На дворе овечка спит, Хорошохонько лежит, Баю-баюшки-баю. Не упрямится она. Но послушна и смирна Щиплет ходючи траву На зеленом на лугу, Баю-баюшки-баю. Весела почти всегда, И не плачет никогда.
Там, в этой или другой такой же песенке, было про злого волчка, который ходит вокруг коровки и, когда она перестанет быть послушной, он ее ухватит и съест. Как бы дать волчку кусок говядины, чтобы он, сытый, убежал оттуда и коровке не надо было бы его бояться? Зачем ей бояться, если она такая послушная?
1805
Мария Андреевна Боратынская (Машурок) вышла замуж: за Ивана Давыдовича Панчулидзева — отличнейшего человека. Александра Федоровна принесла в феврале третьего сына: Льва — по-домашнему Вавычку. Аврам Андреевич ссорился с губернатором Кошелевым: то был редкий проходимец. Богдан Андреевич вышел в отставку вице-адмиралом. Дети росли. Бубинька учился читать и писать.
15 июня 1805.
Очень давно, дражайший батюшка, мы не имеем от вас никакого известия, что нас чрезмерно тревожит. Я сам виноват, что долго к вам не писал. Но я с лишком 40 дней был болен и едва после оного бродить начинаю. — Каждую весну я сию дань плачу. Лихорадки жестокие у нас не переводятся. Еще до сих пор не могу привыкнуть к сему климату; но как быть, надобно привыкать. — Забот еще новых мое предводительство, которое мне очень наскучило, а особливо служить с таким начальником губернии, который вместо ссылки сюда определен, в Тамбов. То чего доброго ожидать от такого помощника. — Но полно об оном.

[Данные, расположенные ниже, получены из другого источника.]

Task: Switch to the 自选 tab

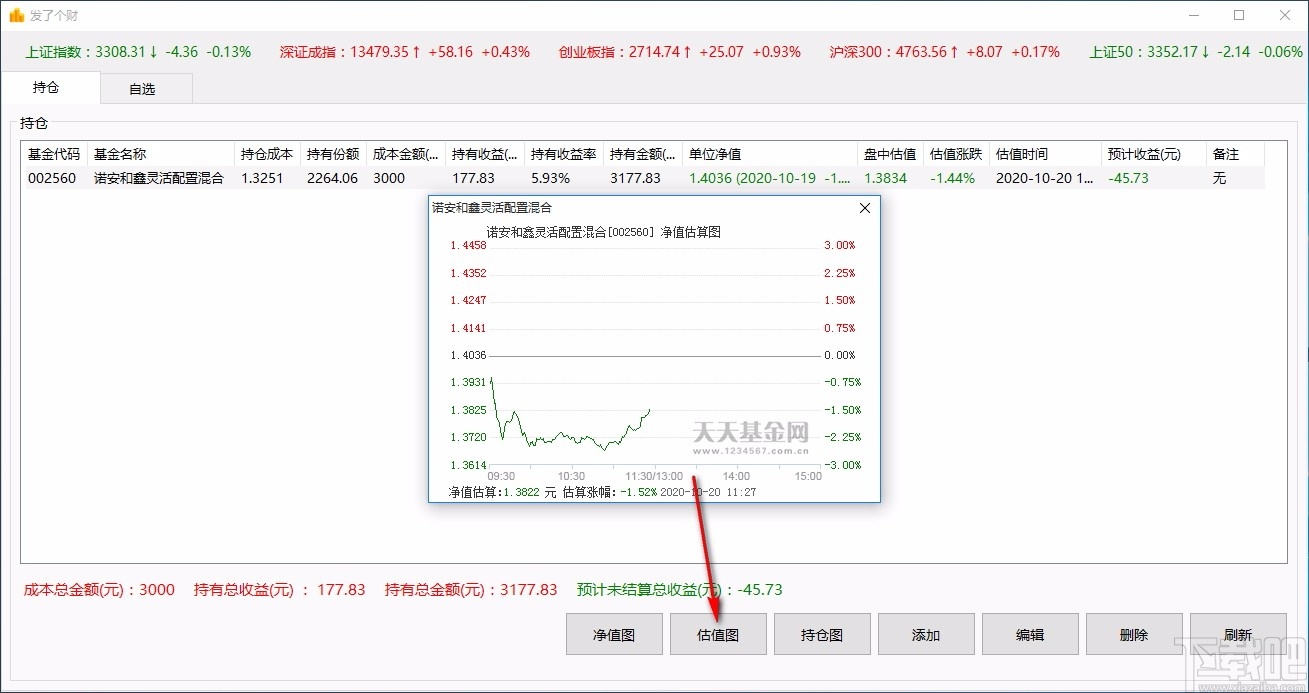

Слава богу, мы все здоровы теперь, и дети наши. Бубинька уже выучился грамоте и теперь пишет. У него благодаря бога понятие очень хорошее, и мы, игравши с ним, его учим. — Мы выписали учителя, которого мы ждем из Петербурга. — Вот как скоро все растет и спеет! Давно ли ползали? Теперь ходят, бегают, учатся.